# Am I being bad here?



## Tummy Trouble TB (Nov 10, 2001)

As some of you know, I'm supposed to go to Vegas and CA next week w/hubby to visit in-laws and spend Thanksgiving with them.I'm doing OK as far as anxiety goes (Effexor is a dream!), but I'm scared to go on the trip for fear of anxiety returning. Irrational, I know.I told my husband I don't want to go and really mean it this time. (This has happened in the past - where I say I don't want to go but ultimately end up giving in.) We'll lose the $ for the ticket, but I just don't care. My fears supercede my money worries, I guess.He is sort of annoyed and doesn't really believe that I'm really staying home this time.

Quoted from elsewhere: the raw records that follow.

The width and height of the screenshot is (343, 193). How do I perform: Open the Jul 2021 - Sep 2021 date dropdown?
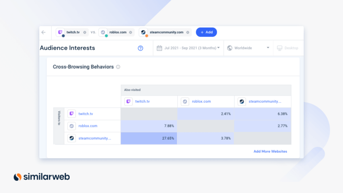click(188, 48)
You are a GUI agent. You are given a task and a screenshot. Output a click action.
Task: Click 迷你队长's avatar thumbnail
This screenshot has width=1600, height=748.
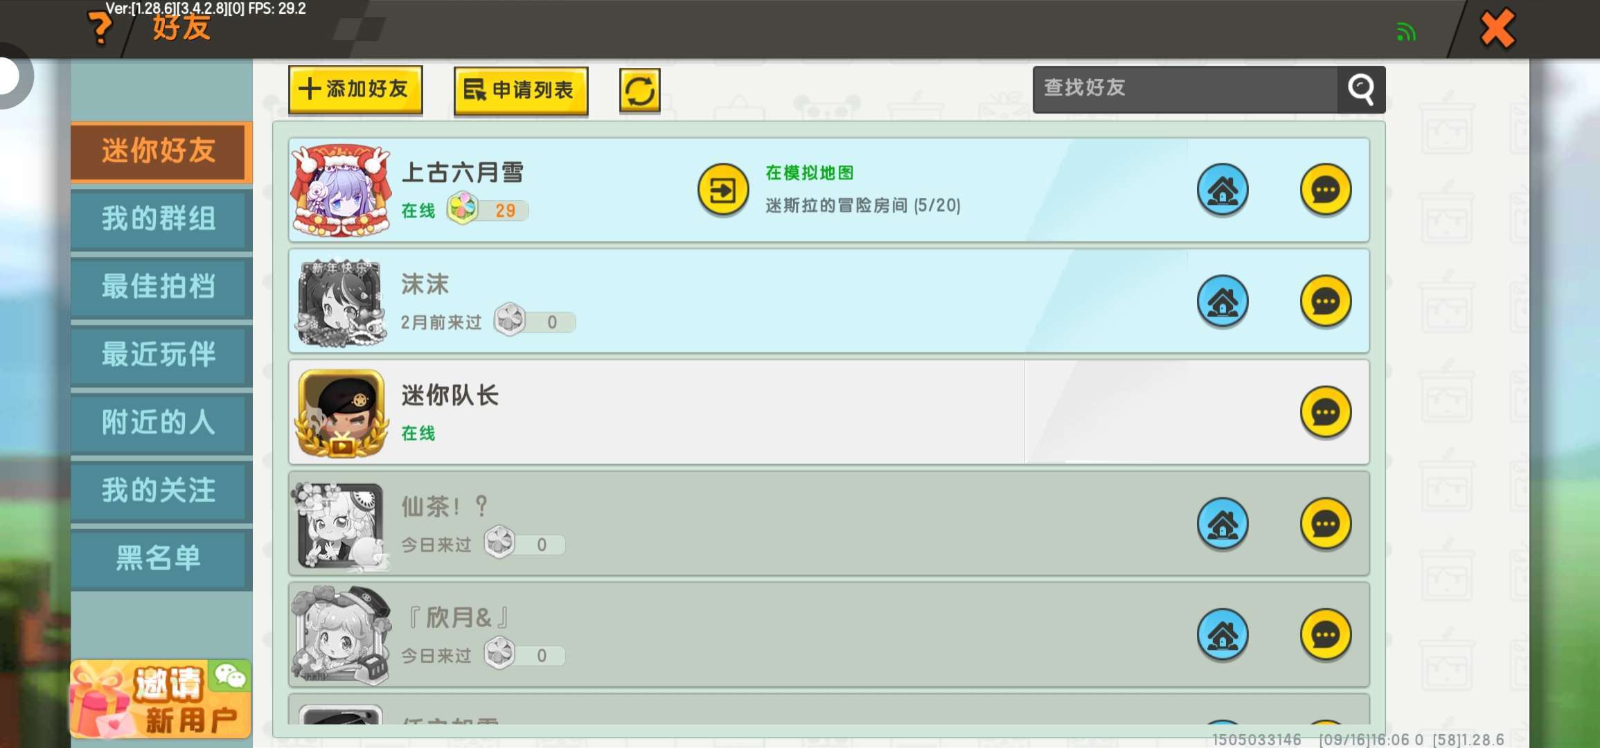click(x=341, y=413)
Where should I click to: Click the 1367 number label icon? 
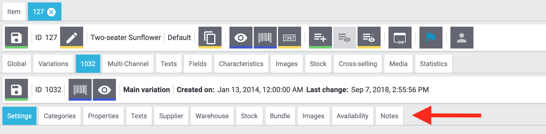click(x=289, y=38)
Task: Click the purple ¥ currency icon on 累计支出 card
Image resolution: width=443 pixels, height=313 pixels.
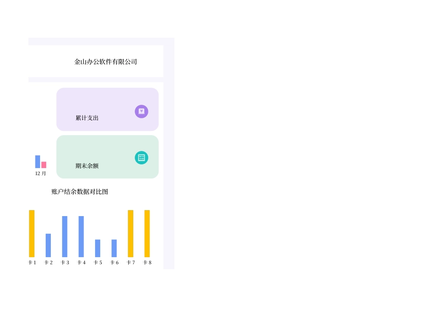Action: coord(141,111)
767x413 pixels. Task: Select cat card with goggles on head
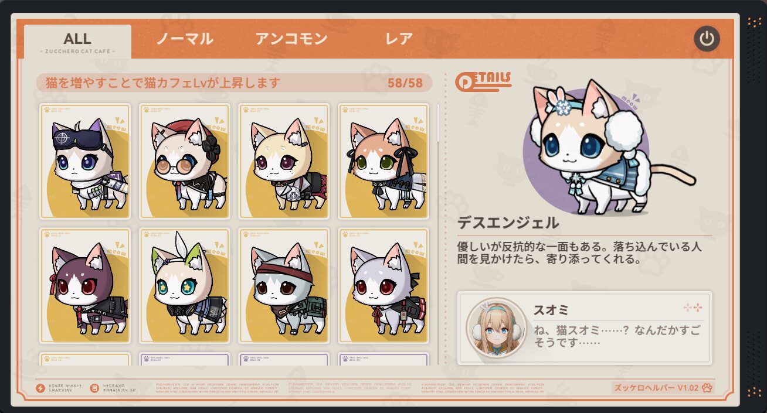click(85, 161)
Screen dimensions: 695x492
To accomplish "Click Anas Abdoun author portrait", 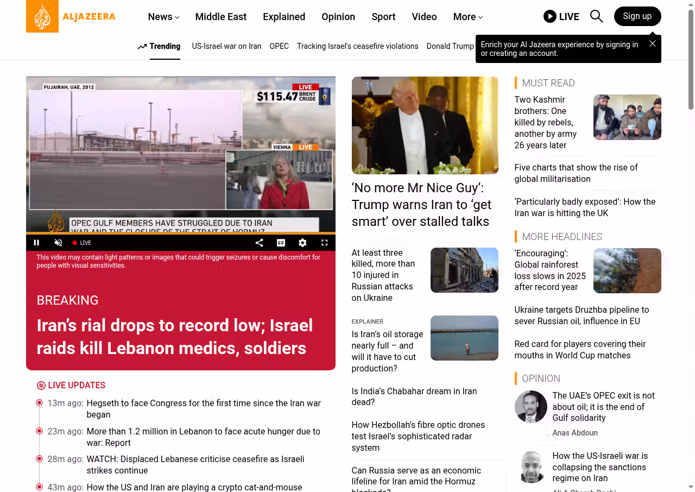I will point(530,407).
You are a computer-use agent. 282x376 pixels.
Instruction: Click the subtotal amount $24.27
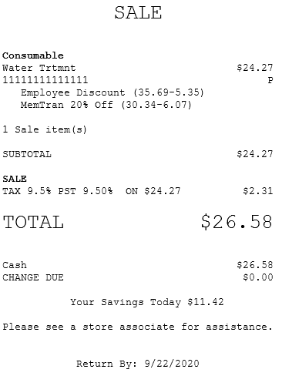pyautogui.click(x=254, y=154)
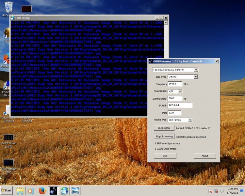Open the About dialog button
Viewport: 245px width, 196px height.
point(204,156)
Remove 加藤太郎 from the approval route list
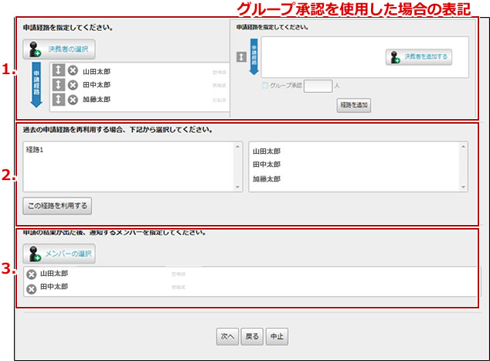The width and height of the screenshot is (490, 361). tap(73, 100)
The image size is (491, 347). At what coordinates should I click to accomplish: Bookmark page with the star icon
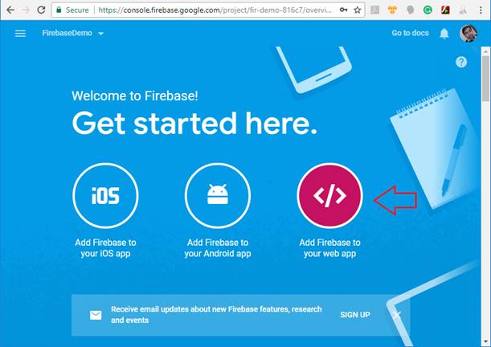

In fact, I look forward to having 10 days of quiet time to myself. I don't feel like I have the patience to stomach my in-laws for that amount of time, either. Am I being rude here? He claims he can't explain this to his family and they'll all be asking him questions about why I didn't come, even though they know I have anxiety problems.


----------



## kamie (Sep 14, 2002)

Hmmmmmmmm, well, I suppose we are one group who could always beg off a social engagement saying we have a tummy ache and we would not be lying.It's valid to say that health wise you are tired and just don't feel up to the trip.I recently said that to some of my family.I don't feel like going out of town for the holidays.It's been a rough year health wise and even though the holidays are a bit of a ways off I already know that I don't want to travel.Mr. Kamie just had his second colonoscopy in a MONTH today! We are both tired and just feel like resting and hanging out doing nothing.Good Luck with the RSVP to the family.Kamie


----------